There is no sigh exasperated enough to describe how the city of Chicago deflated in the wake of the loss. The disappointment was palpable in the air, but you know what was missing? Well, besides a championship. There may have been frustration, but there was no resentment. At the end of the final game against the Mets, the Cubs even received a standing ovation from the crowd as thanks for a hard fought season. For all the fire at season’s twilight, I certainly wasn’t expecting so much maturity from the fan base. Not with as much loss as they’ve endured. For the most part, there was no blame, and by blame I mean talk of silly curses. Campfire stories can be fun from time to time, and baseball is steeped in tradition,but at a certain point you have to pass them by the wayside. No billy goat is going to bring you a championship and blowing the Bartman ball to hell didn’t turn the luck around. Case and point. During the Cubbies one game Wild Card game against the Pittsburgh Pirates, pitcher and minor deity Jake Arrieta was able to steal second base during the 7th Inning. The last time a Chicago pitcher stole a base in the postseason was in 1908. The last year Chicago won the World Series. Based on this, shouldn’t the Cubs have been able to easily walk into a Championship?
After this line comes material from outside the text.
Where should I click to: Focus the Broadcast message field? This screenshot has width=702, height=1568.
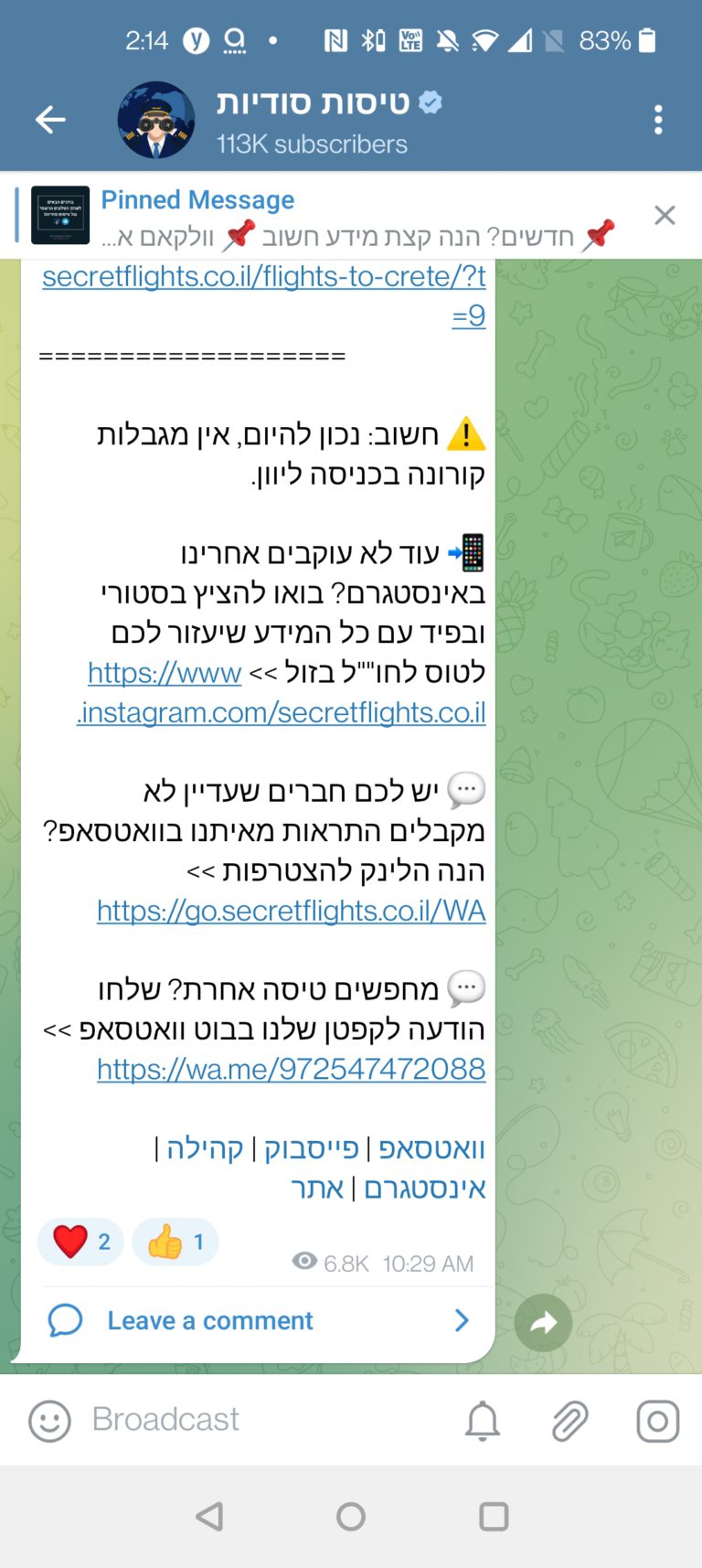click(265, 1419)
The hard truth of the matter is that you have to make your own luck. Based on the performance of the team, and the ferocity of their fans support, I wouldn’t at all be surprised if they did end up working their way through the gauntlet to ultimate victory. I really think that Steve Goodman was on to something. For now, we’ll all have to live with the burden of knowing Back To The Future is about as historically, or I guess futuristically in this case, accurate as other 80’s classic Bill & Ted’s Excellent Adventure. Unfortunately, it’s time for me end on those haunted words every baseball fan dreads to hear. There’s always next season.